With every passing day her hope fades that her son is still alive, but her family cannot afford to pay for a pony, much less drone technology, which makes Saturday’s well coordinated effort seem so very unjust.

It begs the question: is there really any justice for this island’s poor people?

Paradoxically, it was neither the unprecedented response of civilians nor the security forces that led Harris home.

But we believe the level and type of state resources which were brought to bear should be made more accessible to less affluent Barbadians.

Indeed, for those who think it is needless for us to raise the race card, why didn’t the same group of well meaning Barbadians come out before in support of the return of Nathaniel Pilgrim, Nichelle George, Antonio Watson, Shane Cumberbatch, Destany Boyce and others who went missing in the past year alone? Furthermore, in a population of mostly Blacks, why wasn’t this reflected in the numbers who came out this past weekend?

It is time to remove the blinkers. The lesson for all of us is that united as a country, we can achieve a whole lot more.

Perhaps missing teenagers Gillian Bayne and Thelia Snagg would have been found long, long ago. And maybe 27-year-old Jamar Andre Maynard may not have lost his life foolishly by way of a police bullet back in 2012, or Johan Bjerkhamn handed a suspended sentence for shooting his 11-year-old son back in 2011.

But whether we want to admit it or not, “dey have two Barbados fuh true”.

3 Responses to Would ASP Welch please remove those blinkers!

  1. Wendy Clarke
    Wendy Clarke March 2, 2015 at 9:22 pm

    Kudos to the author of this article. The whole let’s look for the white lady situation has me seething. Black tax payers in Barbados ensure your hard earned dollars was not spent on this especially when we have some of young children with pit toilets as part of their school premises. Enough is enough. It’s no longer what you have heard you have now seen it with your own eyes.
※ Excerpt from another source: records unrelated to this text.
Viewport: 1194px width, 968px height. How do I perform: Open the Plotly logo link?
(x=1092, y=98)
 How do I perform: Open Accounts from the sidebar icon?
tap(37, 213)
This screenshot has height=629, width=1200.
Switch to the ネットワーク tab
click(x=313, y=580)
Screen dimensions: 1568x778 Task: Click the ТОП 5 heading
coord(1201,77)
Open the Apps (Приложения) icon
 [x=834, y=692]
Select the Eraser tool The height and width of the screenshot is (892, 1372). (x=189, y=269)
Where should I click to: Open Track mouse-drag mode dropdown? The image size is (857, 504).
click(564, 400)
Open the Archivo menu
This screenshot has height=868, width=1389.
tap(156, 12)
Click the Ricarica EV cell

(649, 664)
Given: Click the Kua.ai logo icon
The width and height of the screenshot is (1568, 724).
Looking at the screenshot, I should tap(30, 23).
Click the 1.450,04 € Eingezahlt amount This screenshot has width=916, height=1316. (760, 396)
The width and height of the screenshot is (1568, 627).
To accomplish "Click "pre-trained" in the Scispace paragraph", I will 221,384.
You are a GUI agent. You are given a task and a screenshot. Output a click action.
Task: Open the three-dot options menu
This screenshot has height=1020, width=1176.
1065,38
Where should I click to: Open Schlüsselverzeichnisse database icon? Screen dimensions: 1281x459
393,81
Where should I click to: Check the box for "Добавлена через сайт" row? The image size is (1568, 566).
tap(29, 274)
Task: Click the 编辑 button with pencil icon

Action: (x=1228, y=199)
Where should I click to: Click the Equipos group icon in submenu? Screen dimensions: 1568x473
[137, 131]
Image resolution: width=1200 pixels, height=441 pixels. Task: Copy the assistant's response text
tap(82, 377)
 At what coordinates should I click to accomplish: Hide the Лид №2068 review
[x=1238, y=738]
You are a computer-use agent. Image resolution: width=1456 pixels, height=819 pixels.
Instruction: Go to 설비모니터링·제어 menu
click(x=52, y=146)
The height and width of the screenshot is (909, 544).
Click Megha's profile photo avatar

  2. Meakai March 3, 2015 at 10:23 am

    I am having great difficulty reconciling this article with the amount and type of coverage this incident received from the powers that be at Barbados Today.

    We all know that “dey have two Barbados fuh true” but what about Barbados Today?

    Is this just another case of bandwagon hopping?

  3. Asiba March 3, 2015 at 12:59 pm

    Factoid: Historically , the Police Force was established to” protect ‘ white people. That was the mandate of the Force.

    Question: How in a small society like Barbados , can there be such an imbalance of power .

    Statement: White people have all the resources they need to do whatever they want. By what means did attain such resources.